We are in complete accord with this view. Officer Moritz was required to have only a reasonable articulable suspicion that defendant was driving while intoxicated in order to expand the scope of the initial traffic stop and detain defendant for field sobriety testing. We are equally satisfied that based on the facts of record, such reasonable articulable suspicion existed. More than the mere odor of alcohol was involved here. See State v. Jones, 326 N.J.Super. 234, 245, 741 A.2d 104 (App.Div.1999). Defendant was stopped at 3:30 a.m. in the middle of summer in a shore town, coming from a local bar. He appeared somewhat nervous. See Citarella, supra, 154 N.J. at 280, 712 A.2d 1096. Defendant admitted consumption and while he acknowledged having only one beer, this was contradicted by the police officer’s sense impression that the strong odor of hard liquor was emanating from defendant’s breath.
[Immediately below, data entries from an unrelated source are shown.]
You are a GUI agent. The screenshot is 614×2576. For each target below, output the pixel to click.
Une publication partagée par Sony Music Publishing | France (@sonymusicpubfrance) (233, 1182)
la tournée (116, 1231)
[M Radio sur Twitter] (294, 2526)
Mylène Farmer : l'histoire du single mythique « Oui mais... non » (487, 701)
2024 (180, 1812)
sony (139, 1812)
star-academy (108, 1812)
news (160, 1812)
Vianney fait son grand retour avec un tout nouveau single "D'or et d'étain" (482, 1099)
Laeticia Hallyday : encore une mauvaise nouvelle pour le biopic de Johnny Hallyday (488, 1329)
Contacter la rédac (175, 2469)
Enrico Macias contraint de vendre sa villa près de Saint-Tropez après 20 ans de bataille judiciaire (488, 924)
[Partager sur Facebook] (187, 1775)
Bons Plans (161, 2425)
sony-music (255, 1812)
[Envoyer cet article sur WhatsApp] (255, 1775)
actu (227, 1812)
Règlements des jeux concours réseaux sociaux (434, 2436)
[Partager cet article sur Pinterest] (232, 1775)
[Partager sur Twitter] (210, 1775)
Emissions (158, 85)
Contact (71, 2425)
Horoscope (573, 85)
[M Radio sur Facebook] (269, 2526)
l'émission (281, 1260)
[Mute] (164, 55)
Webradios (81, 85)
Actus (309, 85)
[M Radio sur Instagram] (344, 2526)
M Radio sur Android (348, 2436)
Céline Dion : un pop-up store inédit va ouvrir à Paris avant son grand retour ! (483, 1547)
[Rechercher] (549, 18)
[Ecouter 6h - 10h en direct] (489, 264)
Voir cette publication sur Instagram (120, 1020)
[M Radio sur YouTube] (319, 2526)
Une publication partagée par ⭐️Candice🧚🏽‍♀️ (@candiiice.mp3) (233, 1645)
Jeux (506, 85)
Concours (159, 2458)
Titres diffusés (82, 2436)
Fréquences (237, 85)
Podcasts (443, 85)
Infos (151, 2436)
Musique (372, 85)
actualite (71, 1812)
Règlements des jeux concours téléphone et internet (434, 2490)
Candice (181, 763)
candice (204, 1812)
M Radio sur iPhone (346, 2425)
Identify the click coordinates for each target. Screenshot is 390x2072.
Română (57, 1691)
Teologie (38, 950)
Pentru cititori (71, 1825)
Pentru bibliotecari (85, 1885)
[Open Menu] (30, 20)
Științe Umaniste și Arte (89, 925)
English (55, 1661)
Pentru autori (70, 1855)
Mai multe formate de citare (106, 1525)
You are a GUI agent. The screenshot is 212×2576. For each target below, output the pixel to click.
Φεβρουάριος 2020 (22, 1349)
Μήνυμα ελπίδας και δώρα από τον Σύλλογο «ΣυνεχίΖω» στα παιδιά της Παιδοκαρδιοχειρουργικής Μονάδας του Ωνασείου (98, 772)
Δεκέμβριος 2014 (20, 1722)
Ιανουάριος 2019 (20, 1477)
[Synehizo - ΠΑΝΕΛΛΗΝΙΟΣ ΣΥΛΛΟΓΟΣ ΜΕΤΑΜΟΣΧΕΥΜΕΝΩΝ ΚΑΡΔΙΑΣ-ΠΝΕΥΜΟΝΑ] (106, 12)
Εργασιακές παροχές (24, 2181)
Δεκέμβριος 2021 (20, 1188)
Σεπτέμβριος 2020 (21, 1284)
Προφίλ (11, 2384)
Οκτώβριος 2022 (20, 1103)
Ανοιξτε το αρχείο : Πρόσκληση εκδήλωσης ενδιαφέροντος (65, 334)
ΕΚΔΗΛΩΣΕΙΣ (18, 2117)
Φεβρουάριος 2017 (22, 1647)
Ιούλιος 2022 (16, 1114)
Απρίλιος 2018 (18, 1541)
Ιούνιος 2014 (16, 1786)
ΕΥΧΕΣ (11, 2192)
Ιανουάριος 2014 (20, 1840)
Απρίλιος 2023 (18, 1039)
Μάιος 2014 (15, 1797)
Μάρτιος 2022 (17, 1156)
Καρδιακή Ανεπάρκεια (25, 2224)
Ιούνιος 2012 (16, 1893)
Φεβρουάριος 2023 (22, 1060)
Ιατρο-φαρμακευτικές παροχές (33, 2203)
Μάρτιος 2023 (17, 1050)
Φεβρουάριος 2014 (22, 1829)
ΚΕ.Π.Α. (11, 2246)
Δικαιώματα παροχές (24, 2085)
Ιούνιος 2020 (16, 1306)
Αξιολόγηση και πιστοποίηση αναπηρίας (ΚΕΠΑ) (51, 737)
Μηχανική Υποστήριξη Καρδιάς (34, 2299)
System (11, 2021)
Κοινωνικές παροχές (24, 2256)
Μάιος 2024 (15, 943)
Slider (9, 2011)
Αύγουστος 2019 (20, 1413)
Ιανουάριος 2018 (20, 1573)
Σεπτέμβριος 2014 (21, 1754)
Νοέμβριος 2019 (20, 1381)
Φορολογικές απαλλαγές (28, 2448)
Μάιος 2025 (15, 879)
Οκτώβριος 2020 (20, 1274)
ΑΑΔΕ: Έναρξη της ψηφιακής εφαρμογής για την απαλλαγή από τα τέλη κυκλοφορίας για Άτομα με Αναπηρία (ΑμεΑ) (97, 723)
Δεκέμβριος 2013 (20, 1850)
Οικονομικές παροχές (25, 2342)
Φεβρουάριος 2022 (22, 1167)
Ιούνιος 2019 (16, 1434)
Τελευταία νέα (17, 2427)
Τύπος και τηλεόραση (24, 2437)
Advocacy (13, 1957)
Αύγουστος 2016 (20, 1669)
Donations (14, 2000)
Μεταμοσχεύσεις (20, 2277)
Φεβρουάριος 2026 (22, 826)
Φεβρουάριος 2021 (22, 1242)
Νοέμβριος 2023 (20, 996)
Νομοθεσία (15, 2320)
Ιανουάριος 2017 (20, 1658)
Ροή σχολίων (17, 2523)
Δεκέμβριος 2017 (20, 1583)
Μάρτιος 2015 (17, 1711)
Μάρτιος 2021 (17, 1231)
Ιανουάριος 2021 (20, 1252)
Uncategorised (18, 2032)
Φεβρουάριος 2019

Given the totality of circumstances presented, the officer had a reasonable articulable suspicion that defendant was driving while intoxicated and the Law Division was therefore correct in affirming the municipal court’s denial of defendant’s suppression motion.
Affirmed.
Miranda v. Arizona, 384 U.S. 436, 86 S.Ct. 1602, 16 L.Ed.2d 694 (1966).